▶ _Exercise tasks_
1. Transcribe the passage of the forum post on a frozen embryo transfer success that opens with the words containing "I wanted to" and closes with "2. Bust again.".
2. In the forum post on a frozen embryo transfer success, how many viable embryos came from the IVF?

# This is my success story with FET... and some suggestions !



## Monita (Mar 11, 2009)

Hello ladies

I have been lurking for long in this web page, learning a lot from you and from all the experiences of the ladies trying to conceive.

I wanted to share my BFP story because I think it may give hope to many 

I have PCOS so for the 10 years I have been married, and never preventing pregnancy, it never happened. Because of the PCOS I never ovulated, and then later on we discovered my husband had a varicocele, got surgery for that but his sperm quality was very affected. So we had double trouble : PCOS and male factor.

I had countless natural cycles, IUI´s and finally, IVF. From my IVF they got 9 viable embryos and I got a fresh transfer of 3. Nothing happened. Then a FET with 2. Nothing happened. Another FET for 2. Bust again. 

We were starting to get really sad and anxious. Thinking about starting from zero at a clinic in the USA. It was so much more expensive than in Mexico but we just really needed this to work. Our doctor could not find a reason not to get PG since everything was OK : my uterine lining, the embryo quality, etc.... the new doctor told us that he would not think the 2 remaining embryos could work if the other 7 did not.

We decided not to leave behind these little 2 embryos and give them a chance. I transferred them after 5 months of working out on daily basis, controlling my hormonal levels with the pill, and adding some supplements to the mix.

And... exactly at day 15 past transfer, we tested with a HPT and a very dark positive came back !! Just went for my first beta and it came at 2,445 which is very high for the weeks I have... so there is the possibility both embryos attached !! 

We were so surprised, so amazed... so thankful... something we did worked finally !! I am crossing fingers everything works out ok but so far so good.

Here is exactly what we did different this cycle and which may have been the key :

1.- Loose as much weight as you can : work out everyday until transfer is made, then take it easy. Use some cardio plus weight training. I was on cardio in the morning, and in the afternoon I combined Pilates and Kundalini Yoga. Pilates really helps loosing weight, and Yoga is so relaxing and helps bring good energy to the body.

▶ _Data extract_

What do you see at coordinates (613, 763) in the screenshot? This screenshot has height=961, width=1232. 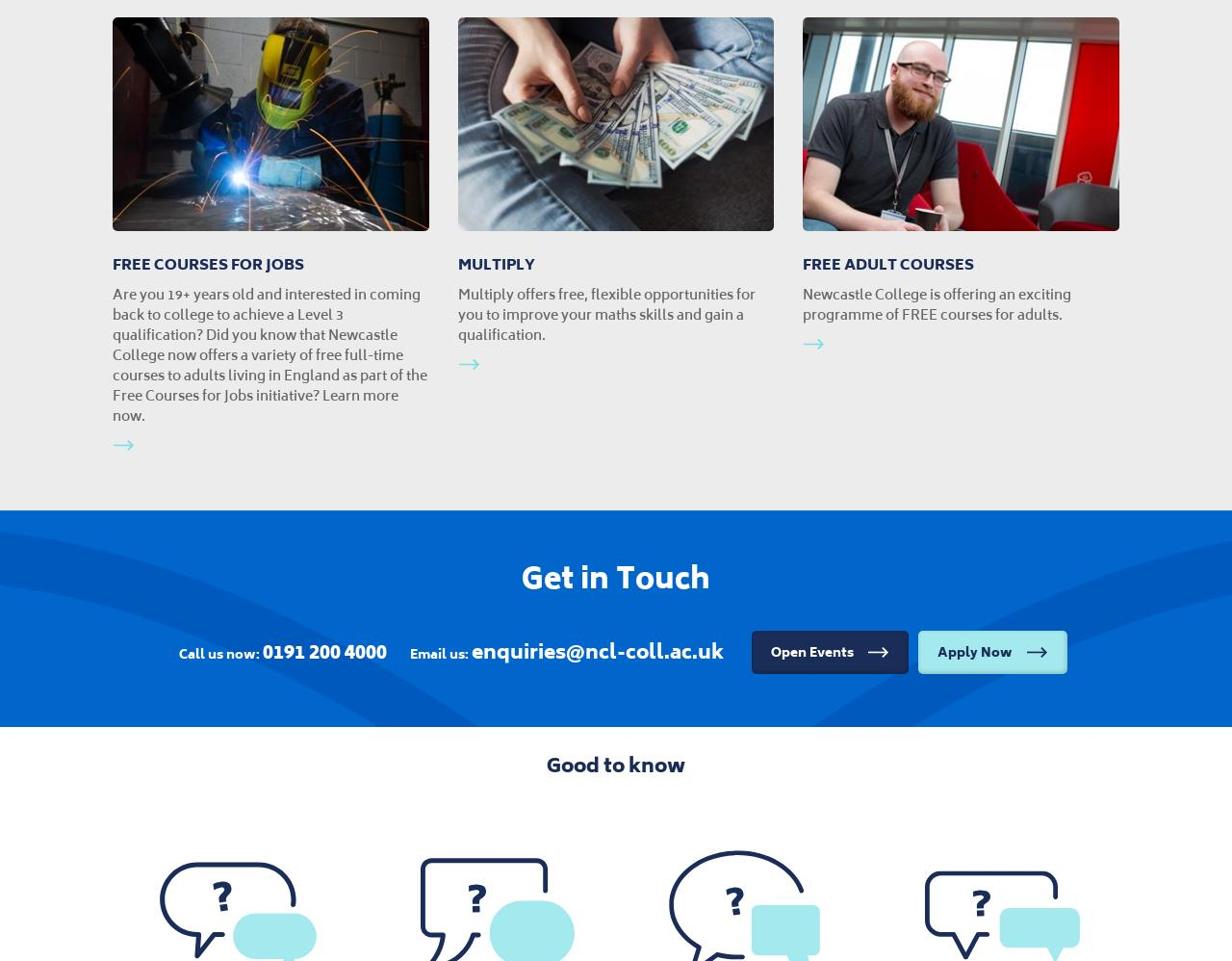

▶ _List of answers_
1.
I wanted to share my BFP story because I think it may give hope to many 

I have PCOS so for the 10 years I have been married, and never preventing pregnancy, it never happened. Because of the PCOS I never ovulated, and then later on we discovered my husband had a varicocele, got surgery for that but his sperm quality was very affected. So we had double trouble : PCOS and male factor.

I had countless natural cycles, IUI´s and finally, IVF. From my IVF they got 9 viable embryos and I got a fresh transfer of 3. Nothing happened. Then a FET with 2. Nothing happened. Another FET for 2. Bust again.

2. Nine viable embryos.